Finding Patience and Acceptance
One of the most inveterate struggles that I am dealing with right now and have been dealing with since the beginning of lockdown has been coming to terms with the present world that we are dealing with, and my role in it. This world is one of isolation and general disheartening perspectives towards daily life. As with everyone, this pandemic has made “normal” life very difficult to achieve.
Day-in and day-out I am doing the same things. Most days, I am trying very hard to find good in my few lockdown-appropriate activities but some days are like today where I just want to move on in the worst way.
I am a person who likes to work towards things. I like having new goals and finding new ways to grow. I thrive on having lots of activities and meeting new people. This life has certainly been interrupted.
Something that I struggled with prior to the pandemic was having patience. Since we have been in quarantine this feeling has just heightened. I want to have control over pretty much everything in my life and as much control over the future events that will transpire in my life. This just isn’t possible in any way. We can work hard, but we can’t predict that things will work out the way in which we planned it.
We are in such an uncertain time, and as highly versatile beings, we have adapted to this way of life due to COVID. In some respects this is good, but we can’t lose sight of a more prosperous way of living which is contingent upon interacting with others face-to-face. So, I hope younger people don’t acquire the mindset that this is how we are going to live from now on. It is extremely understanding that this time is hard for all of us and takes a toll on all of our mental healths. From the scientists creating vital vaccines to the individuals who are doing their best to socially-distance and isolate, we should all be proud of ourselves for our massive effort to combat the virus.
Individually, I am doing my best to play my part, but on these days where I feel stuck, I am trying hard to do things that keep me from feeling discontent.
I have discovered the only tasks that I can take right now to prevent obsession and discontentedness are trying to be more patient and trying to accept my life as it is at the moment.
Sometimes, thinking too much about the future and all the fun things I will do then stings too much. So, trying to maintain a new attitude is all that can be done. We can tell ourselves all we want that this situation won’t last that much longer, but that can’t alleviate all of the discontent or even pain that we are feeling. It doesn’t solve our day-to-day struggles.
Here are some things that have helped me to become more patient:
Practicing mindfulness and meditation. Meditating at least once a day can not only give you more clarity in all situations in your life, but actually change your brain chemistry in a beneficial way.
Journal it out. Sometimes just getting your feelings out on paper can release some of the tension you are feeling towards a particular situation or person. Even burn that piece of paper you wrote on afterwards if you feel the need to and it helps you release negativity.
Remind yourself that you’re a work in progress and that you won’t become a patient person overnight.
Become aware of the great things that you still have access to in your life and take advantage of those things.

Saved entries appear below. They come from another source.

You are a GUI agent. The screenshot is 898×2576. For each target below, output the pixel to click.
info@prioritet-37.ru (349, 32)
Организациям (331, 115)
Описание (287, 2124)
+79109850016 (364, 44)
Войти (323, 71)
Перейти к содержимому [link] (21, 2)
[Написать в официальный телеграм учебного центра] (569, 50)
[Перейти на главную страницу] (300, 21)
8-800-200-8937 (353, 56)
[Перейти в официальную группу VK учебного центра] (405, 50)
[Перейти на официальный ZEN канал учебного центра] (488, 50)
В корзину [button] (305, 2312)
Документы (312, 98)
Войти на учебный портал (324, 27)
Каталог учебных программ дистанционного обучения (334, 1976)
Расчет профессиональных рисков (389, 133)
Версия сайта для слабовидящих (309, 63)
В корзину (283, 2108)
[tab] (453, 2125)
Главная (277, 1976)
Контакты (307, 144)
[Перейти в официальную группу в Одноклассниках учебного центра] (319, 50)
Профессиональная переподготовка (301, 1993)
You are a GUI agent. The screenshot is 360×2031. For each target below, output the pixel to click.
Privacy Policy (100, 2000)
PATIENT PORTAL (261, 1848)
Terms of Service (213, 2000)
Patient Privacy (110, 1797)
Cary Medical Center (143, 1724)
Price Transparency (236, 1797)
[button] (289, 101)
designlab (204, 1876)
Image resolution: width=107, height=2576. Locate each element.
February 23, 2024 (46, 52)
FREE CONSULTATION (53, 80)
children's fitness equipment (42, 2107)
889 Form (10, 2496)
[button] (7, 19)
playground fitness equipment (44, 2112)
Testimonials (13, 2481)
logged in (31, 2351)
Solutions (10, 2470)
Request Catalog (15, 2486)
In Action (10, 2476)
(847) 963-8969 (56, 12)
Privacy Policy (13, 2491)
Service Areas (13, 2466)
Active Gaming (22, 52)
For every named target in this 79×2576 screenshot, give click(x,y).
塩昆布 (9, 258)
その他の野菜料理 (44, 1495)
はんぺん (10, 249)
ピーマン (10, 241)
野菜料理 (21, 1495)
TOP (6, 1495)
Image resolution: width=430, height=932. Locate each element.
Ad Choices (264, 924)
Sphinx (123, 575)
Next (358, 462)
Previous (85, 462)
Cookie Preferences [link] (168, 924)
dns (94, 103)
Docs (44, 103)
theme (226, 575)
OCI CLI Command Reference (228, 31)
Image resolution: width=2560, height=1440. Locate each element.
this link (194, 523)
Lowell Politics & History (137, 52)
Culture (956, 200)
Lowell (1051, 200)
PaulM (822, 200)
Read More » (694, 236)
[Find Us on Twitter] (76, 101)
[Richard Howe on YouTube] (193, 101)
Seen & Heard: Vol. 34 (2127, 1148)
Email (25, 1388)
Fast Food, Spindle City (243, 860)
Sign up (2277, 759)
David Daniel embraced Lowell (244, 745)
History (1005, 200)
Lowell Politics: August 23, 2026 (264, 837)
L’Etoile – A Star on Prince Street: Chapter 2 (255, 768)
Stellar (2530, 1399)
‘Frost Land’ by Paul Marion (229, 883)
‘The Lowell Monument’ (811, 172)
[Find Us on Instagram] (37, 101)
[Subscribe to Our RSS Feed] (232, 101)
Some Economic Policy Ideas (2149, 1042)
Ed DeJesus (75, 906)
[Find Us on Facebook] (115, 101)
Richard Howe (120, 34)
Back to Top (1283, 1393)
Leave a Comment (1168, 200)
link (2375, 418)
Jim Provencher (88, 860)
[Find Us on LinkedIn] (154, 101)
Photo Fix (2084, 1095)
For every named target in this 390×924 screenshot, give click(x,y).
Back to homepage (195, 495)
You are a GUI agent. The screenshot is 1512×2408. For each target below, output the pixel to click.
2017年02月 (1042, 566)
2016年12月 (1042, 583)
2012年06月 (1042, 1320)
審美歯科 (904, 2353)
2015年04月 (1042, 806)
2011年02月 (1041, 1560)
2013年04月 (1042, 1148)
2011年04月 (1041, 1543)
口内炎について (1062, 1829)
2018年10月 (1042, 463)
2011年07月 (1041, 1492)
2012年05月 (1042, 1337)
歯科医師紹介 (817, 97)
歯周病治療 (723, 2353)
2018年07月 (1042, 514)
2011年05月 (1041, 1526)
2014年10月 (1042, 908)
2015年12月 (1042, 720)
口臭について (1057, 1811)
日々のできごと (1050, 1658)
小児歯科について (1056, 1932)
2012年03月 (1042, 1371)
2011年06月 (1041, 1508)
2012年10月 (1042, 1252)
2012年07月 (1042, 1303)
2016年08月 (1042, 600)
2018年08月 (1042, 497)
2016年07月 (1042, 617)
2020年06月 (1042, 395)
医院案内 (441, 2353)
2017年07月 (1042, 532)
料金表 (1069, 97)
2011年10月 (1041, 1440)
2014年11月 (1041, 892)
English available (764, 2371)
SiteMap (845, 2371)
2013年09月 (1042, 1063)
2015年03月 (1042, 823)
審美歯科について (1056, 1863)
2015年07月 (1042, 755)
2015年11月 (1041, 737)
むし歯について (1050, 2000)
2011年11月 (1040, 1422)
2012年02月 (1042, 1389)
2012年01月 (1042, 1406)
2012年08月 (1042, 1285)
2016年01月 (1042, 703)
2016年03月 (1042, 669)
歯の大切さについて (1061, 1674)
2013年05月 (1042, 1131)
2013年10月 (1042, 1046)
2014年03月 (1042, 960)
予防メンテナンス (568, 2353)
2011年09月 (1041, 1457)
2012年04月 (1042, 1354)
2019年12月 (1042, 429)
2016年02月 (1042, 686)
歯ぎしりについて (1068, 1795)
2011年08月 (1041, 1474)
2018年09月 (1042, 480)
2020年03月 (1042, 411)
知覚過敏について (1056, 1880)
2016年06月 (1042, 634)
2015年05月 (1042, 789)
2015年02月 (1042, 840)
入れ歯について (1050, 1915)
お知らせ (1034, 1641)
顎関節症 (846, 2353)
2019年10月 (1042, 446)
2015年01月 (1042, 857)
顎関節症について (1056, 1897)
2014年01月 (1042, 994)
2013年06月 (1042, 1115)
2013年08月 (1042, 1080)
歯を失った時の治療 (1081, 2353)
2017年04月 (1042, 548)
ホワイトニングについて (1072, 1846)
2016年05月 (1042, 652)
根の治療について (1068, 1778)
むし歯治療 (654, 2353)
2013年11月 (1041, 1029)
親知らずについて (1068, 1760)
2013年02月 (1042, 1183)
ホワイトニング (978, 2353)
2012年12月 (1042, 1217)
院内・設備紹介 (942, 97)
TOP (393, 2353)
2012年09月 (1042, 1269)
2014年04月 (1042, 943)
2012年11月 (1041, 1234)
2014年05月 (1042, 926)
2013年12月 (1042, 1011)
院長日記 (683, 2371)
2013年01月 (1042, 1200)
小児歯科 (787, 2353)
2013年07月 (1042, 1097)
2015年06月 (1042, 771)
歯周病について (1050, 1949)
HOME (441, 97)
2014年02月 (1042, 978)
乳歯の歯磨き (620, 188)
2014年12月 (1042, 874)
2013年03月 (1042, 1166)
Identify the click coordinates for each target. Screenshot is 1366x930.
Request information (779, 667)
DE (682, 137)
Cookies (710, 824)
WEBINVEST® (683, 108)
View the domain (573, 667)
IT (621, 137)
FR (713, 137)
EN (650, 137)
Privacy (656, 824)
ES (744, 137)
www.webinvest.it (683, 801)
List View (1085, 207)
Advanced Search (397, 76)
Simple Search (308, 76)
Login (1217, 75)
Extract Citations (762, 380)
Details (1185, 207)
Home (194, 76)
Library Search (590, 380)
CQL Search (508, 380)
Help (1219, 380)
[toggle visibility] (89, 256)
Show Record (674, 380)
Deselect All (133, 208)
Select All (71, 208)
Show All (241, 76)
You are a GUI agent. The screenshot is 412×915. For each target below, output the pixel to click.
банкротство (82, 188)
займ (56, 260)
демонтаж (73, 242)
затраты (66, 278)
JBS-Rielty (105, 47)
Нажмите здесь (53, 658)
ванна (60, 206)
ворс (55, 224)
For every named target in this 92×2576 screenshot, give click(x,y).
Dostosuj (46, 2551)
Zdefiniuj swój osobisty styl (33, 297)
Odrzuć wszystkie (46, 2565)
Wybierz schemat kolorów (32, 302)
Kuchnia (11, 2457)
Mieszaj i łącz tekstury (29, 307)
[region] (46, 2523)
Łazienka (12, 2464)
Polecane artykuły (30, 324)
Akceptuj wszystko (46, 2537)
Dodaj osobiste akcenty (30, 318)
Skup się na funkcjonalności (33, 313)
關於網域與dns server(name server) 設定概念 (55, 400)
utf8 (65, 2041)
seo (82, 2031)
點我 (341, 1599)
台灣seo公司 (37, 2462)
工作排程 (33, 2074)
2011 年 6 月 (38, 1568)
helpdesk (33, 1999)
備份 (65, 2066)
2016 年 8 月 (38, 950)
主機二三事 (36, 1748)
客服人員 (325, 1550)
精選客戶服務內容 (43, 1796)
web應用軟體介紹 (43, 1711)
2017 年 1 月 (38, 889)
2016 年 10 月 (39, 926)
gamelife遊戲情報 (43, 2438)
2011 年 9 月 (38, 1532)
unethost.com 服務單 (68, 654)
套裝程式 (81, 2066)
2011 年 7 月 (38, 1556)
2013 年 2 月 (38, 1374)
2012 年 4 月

Find comfort in the fact that you aren’t alone in dealing with these things.
Find acceptance.
I think the last one can be the most challenging yet important. We need to find acceptance for our current situation. By finding acceptance for every aspect and thought we have towards our current daily life we can give less power to how painful it can be. Our impatience for wanting life to resume as our pre-pandemic “normal” only brings discontent in our lives. By accepting everything, I mean everything we can lessen our discomfort.
This also means finding acceptance for the fact that we don’t feel okay and allowing ourselves to feel this way. If we don’t accept our feelings and thoughts fully then they will linger and even grow. Fighting how we feel only heightens those feelings.
I know for many of us nothing would make us happier than the pandemic ending tomorrow. As we can’t have that wish, we need to do our best to make our situations better until that auspicious day finally comes. Finding acceptance for our lives, and finding acceptance for our judgmental, upsetting, overwhelming, and anxiety-inducing feelings will help us. It’s truly okay to not be positive all of the time.
So, if you don’t want to do any of these things I suggested above, then by all means don’t. Each one of us has to do what is best for us, subjectively. Only we know how to do that. We should allow ourselves to feel our feelings and give them the space that they deserve in order to be released. When they are released, we can get on with our lives and perhaps even feel a sense of contentment.